For food, embrace the nose-to-tail, root-to-stem philosophy. Stretch dollars at the grocery store by utilizing the entire plant and animal. Make broth from chicken bones, pickle carrot top pesto, and ferment vegetable scraps.

With some imagination and proactivity, you can care for your belongings and home in an economical, eco-friendly manner. Don’t rush out to replace items when a fix may do.

Living below your means allows you to avoid debt, save money, and focus on life’s priorities. It starts with the daily choice to spend mindfully and intentionally. Meal planning, entertaining at home, utilizing free community resources, limiting shopping, and maintaining/repurposing items help alter habits away from needless excess.

Small, frugal decisions each day enable outsized financial gains over months and years. Brown bag lunches save thousands annually. Brewing morning coffee rather than stopping at Starbucks preserves hundreds. The pennies saved each day eventually grow into dollars you can invest, donate, or put toward whatever matters most.

Beyond money management, embracing simplicity in possessions and activities creates space for what truly matters. Financial independence provides freedom to pursue dreams and passions. When you owe less, you can work in a lower-stress job since you don’t need a massive paycheck to service debt payments.

Living below your means can challenge mainstream assumptions of success and status defined by material accumulation. But once you overcome the fear of missing out, you may find yourself missing nothing at all. A simpler, frugal lifestyle centered on people, learning, and service can be deeply rewarding.

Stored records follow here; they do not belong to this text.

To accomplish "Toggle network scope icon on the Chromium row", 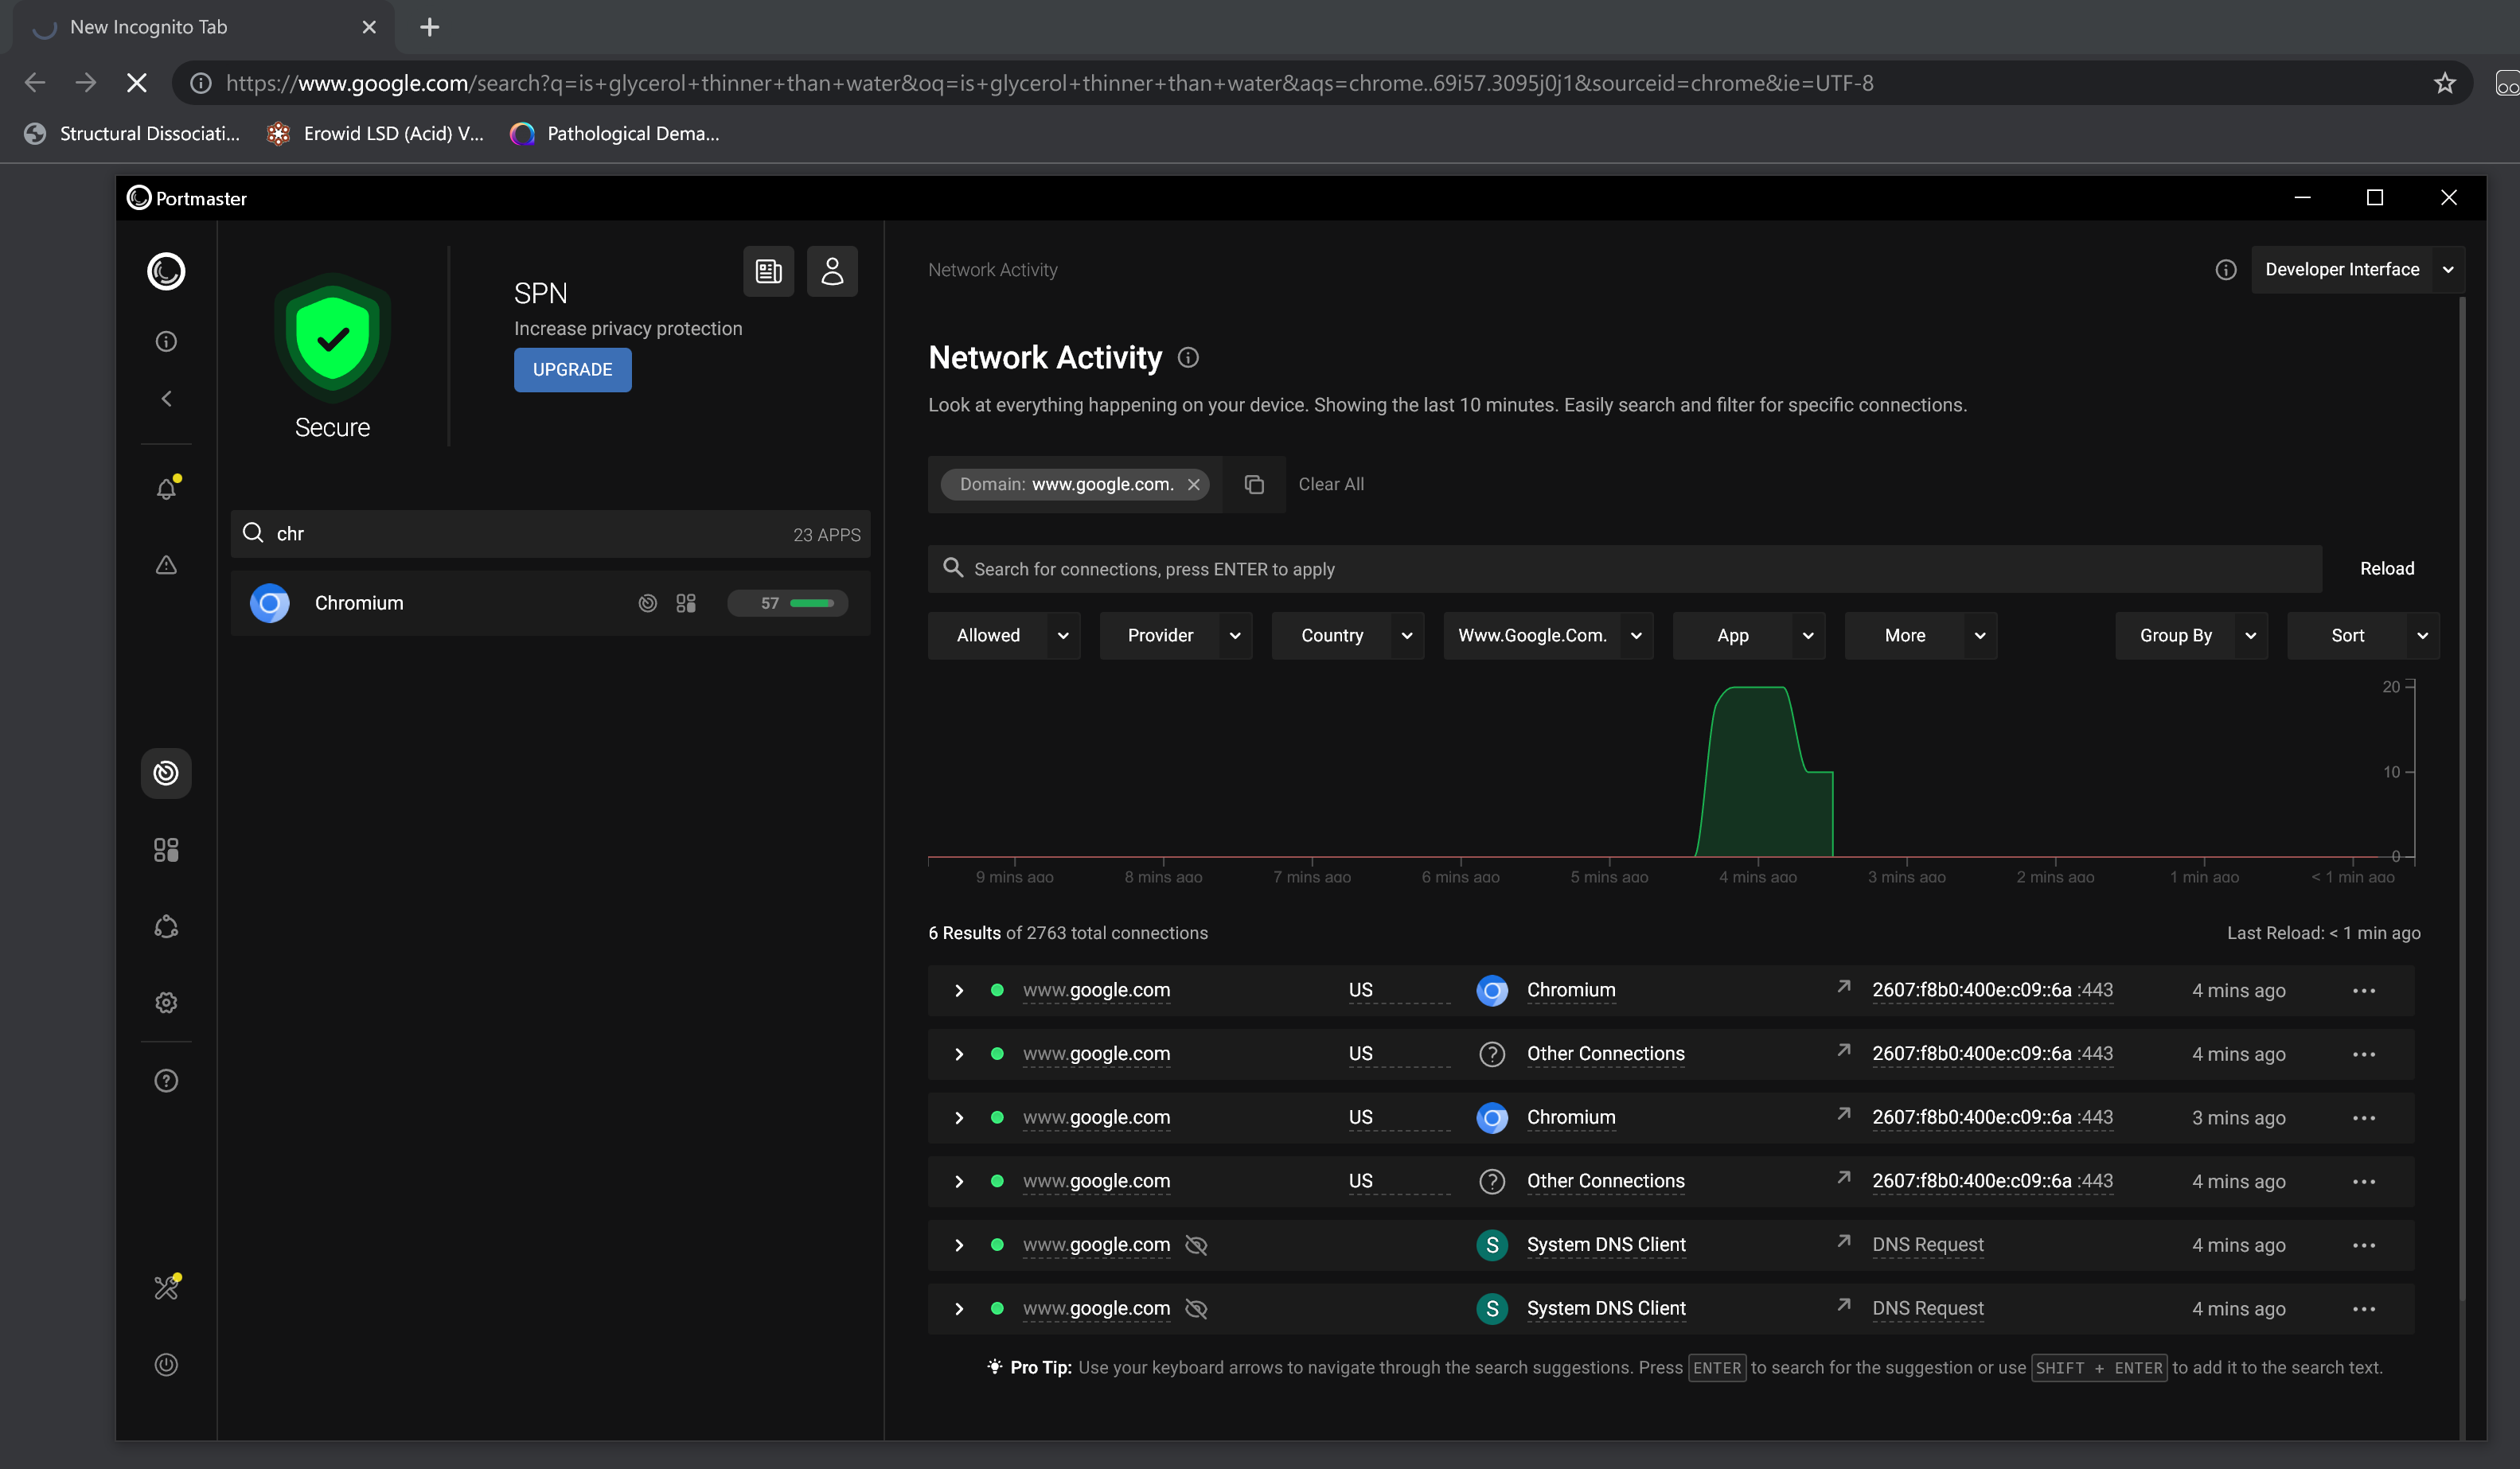I will point(648,603).
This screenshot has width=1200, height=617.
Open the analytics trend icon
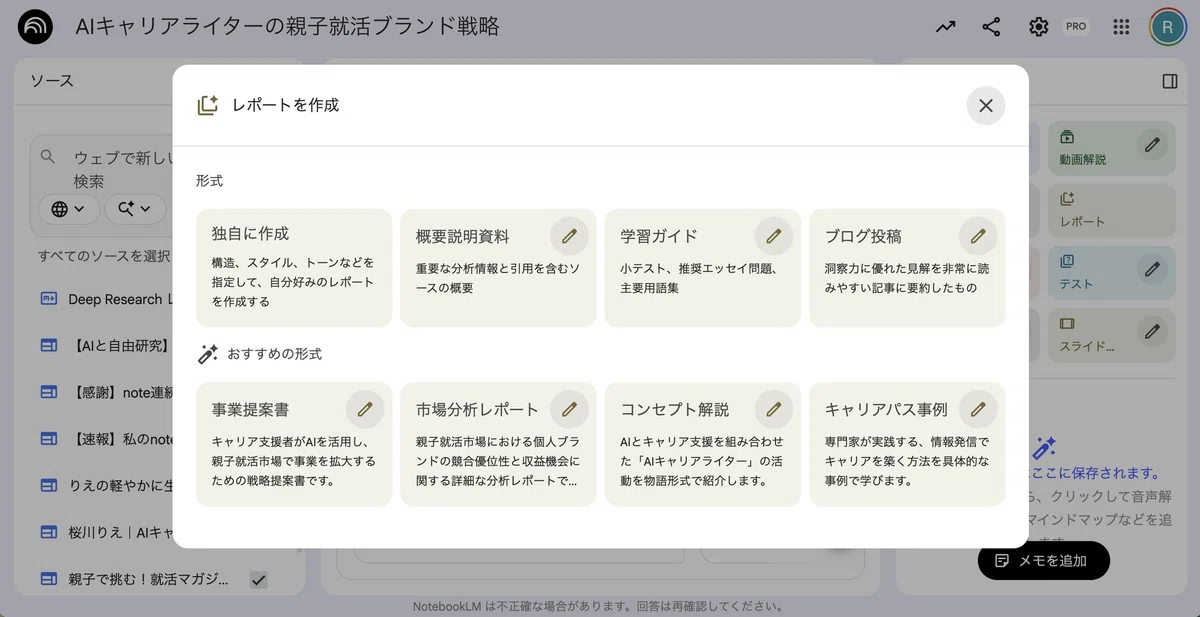point(945,27)
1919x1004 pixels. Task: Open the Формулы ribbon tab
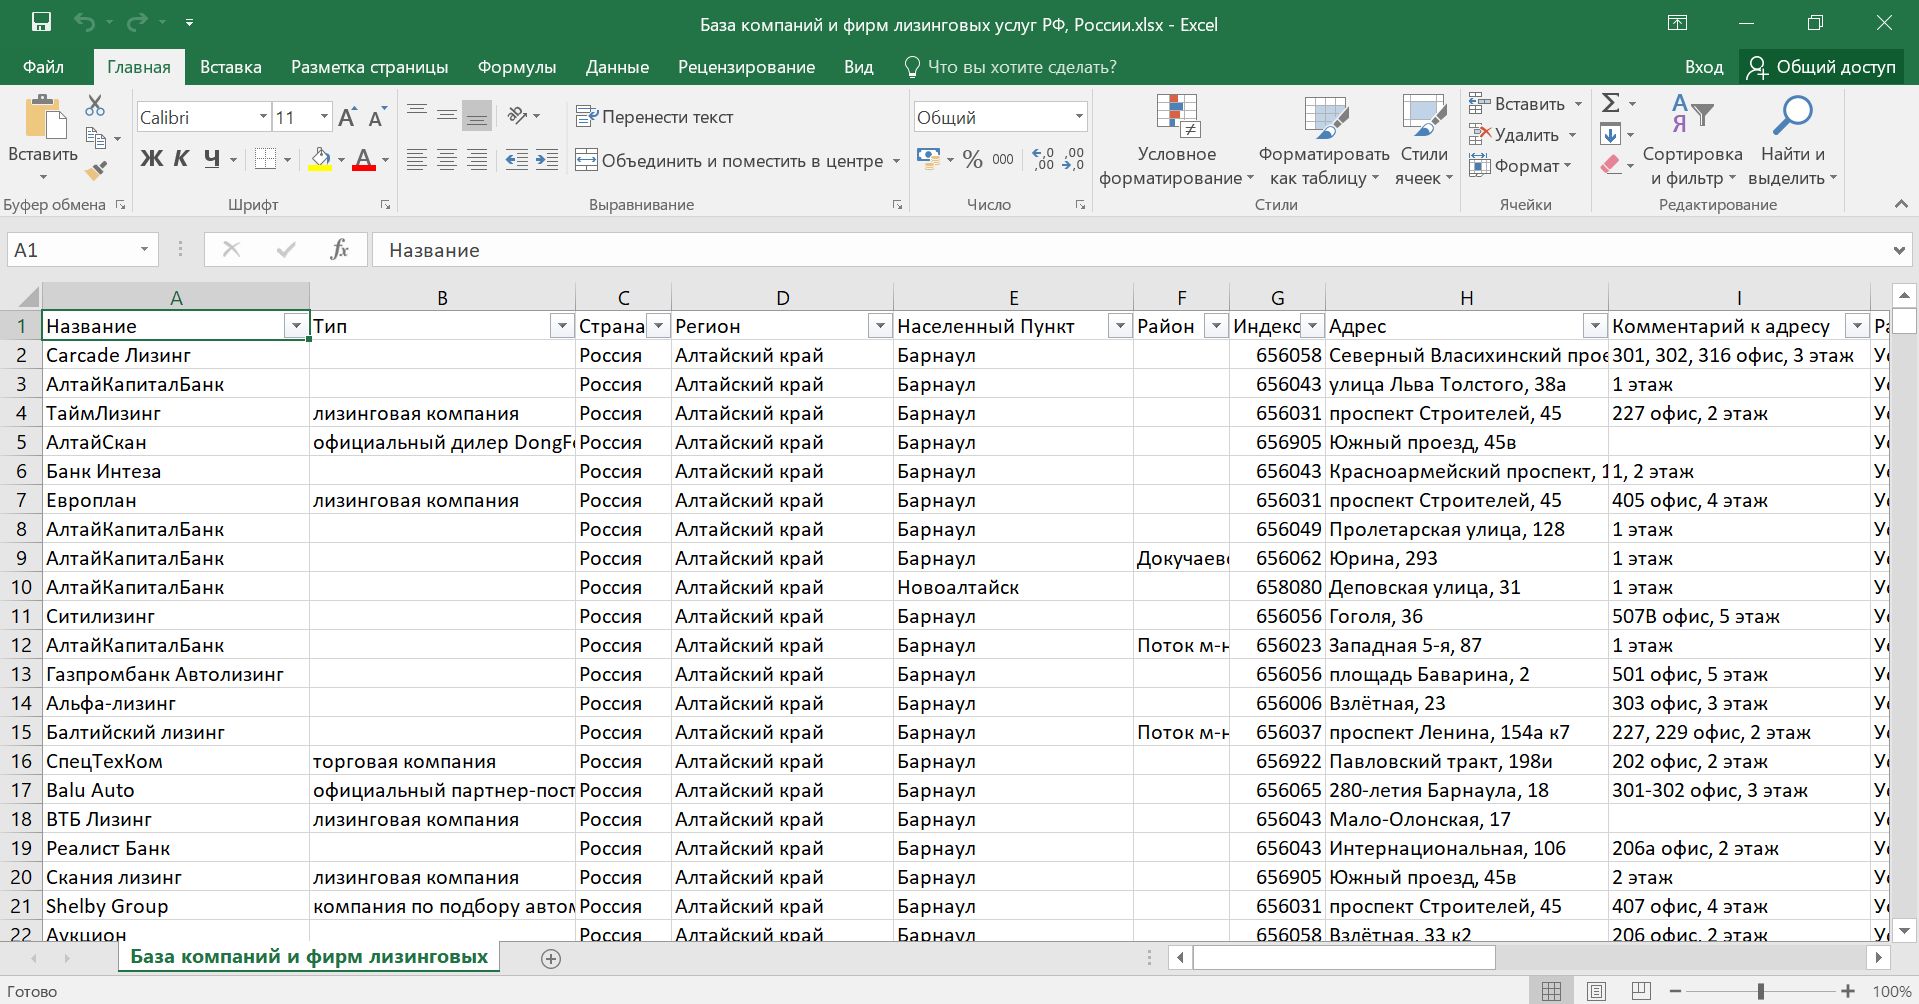coord(516,67)
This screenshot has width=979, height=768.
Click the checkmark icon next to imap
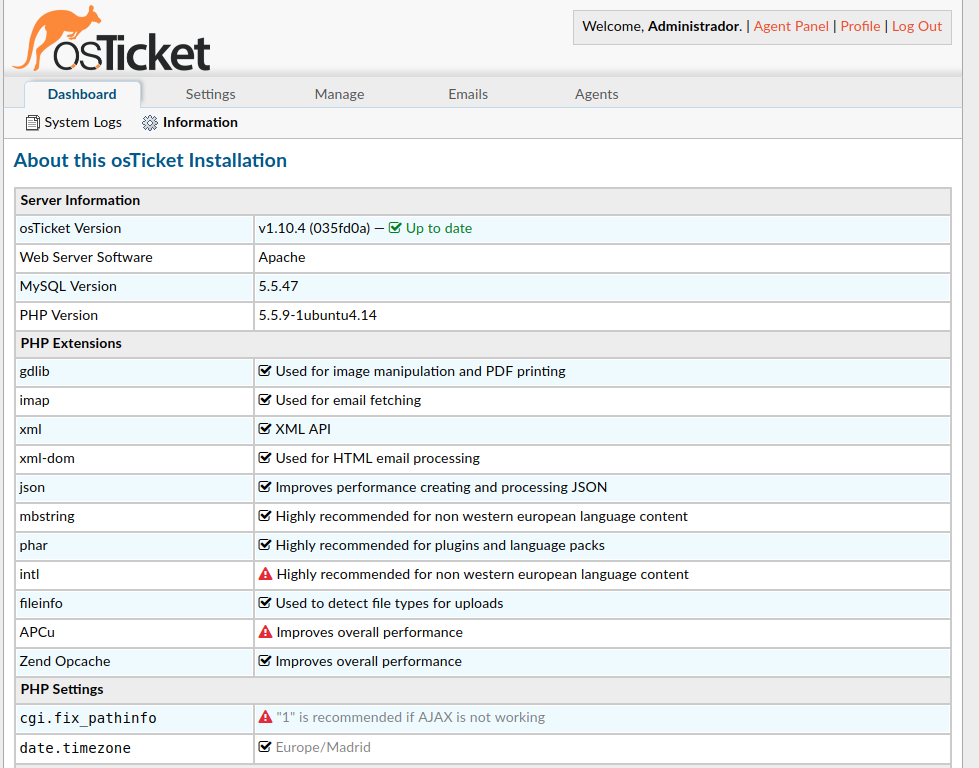(x=265, y=399)
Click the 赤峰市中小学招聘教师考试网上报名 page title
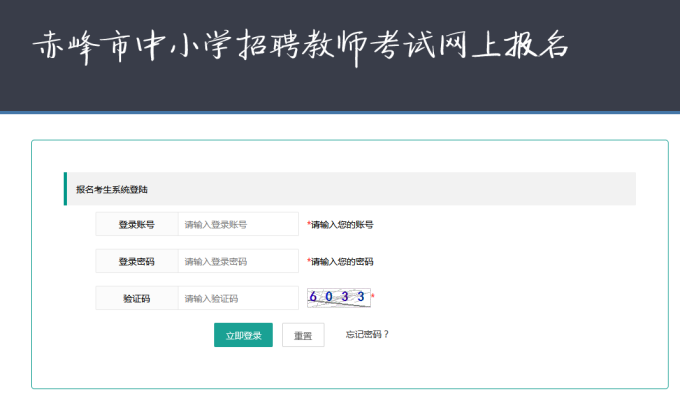The width and height of the screenshot is (680, 400). pyautogui.click(x=300, y=47)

Case Study: Sarah Learns to Live Simply

Sarah was struggling with $15,000 of credit card debt accrued through weekend escapades, fancy vacations, and happy hours with friends despite earning only $38,000 annually as an administrative assistant. She decided it was time for a lifestyle change to pay down this debt and start saving.

  • Sarah started meal-prepping hearty lunches on Sundays so she’d resist going out midday. She canceled the wine and book of the month clubs, along with a few other subscriptions she didn’t use often. Rather than expensive yoga classes, she followed free YouTube workout videos.
  • Sarah also committed to a “no-spend” month. She paused all discretionary shopping, bought only groceries and gas, and got creative with activities. She played board games with friends and checked out hiking trails nearby.
  • Additionally, Sarah took on odd jobs like dog walking, mowing lawns, and selling items she no longer used. She put all her earnings towards her credit card debt.
  • Within seven months, through her new daily habits and additional work, Sarah paid off the $15,000 credit card balance. She no longer lives paycheck to paycheck and now puts savings into an emergency fund each month.

Sarah found creativity, meaning, and closeness in her days by spending less. She realized happiness doesn’t correlate with money spent. Her lifestyle aligns better with her values and brings her contentment.

Conclusion

Living below your means requires a shift in mindset and priorities. It’s countercultural in consumerist societies that equate spending with success. But embracing frugality and simplicity can profoundly impact your financial independence, health, relationships, and purpose. Start with small daily choices to meal plan, limit shopping, entertain at home, use free community resources, and maintain belongings. These habits accumulate over time into substantial savings and less stress. Beyond dollars and cents, living below your means creates space to focus on what matters: personal growth, time with loved ones, and serving others. Fulfillment comes not from accumulating possessions and experiences but from meaningful connection and purpose. With more aligned daily actions, you can live on your terms.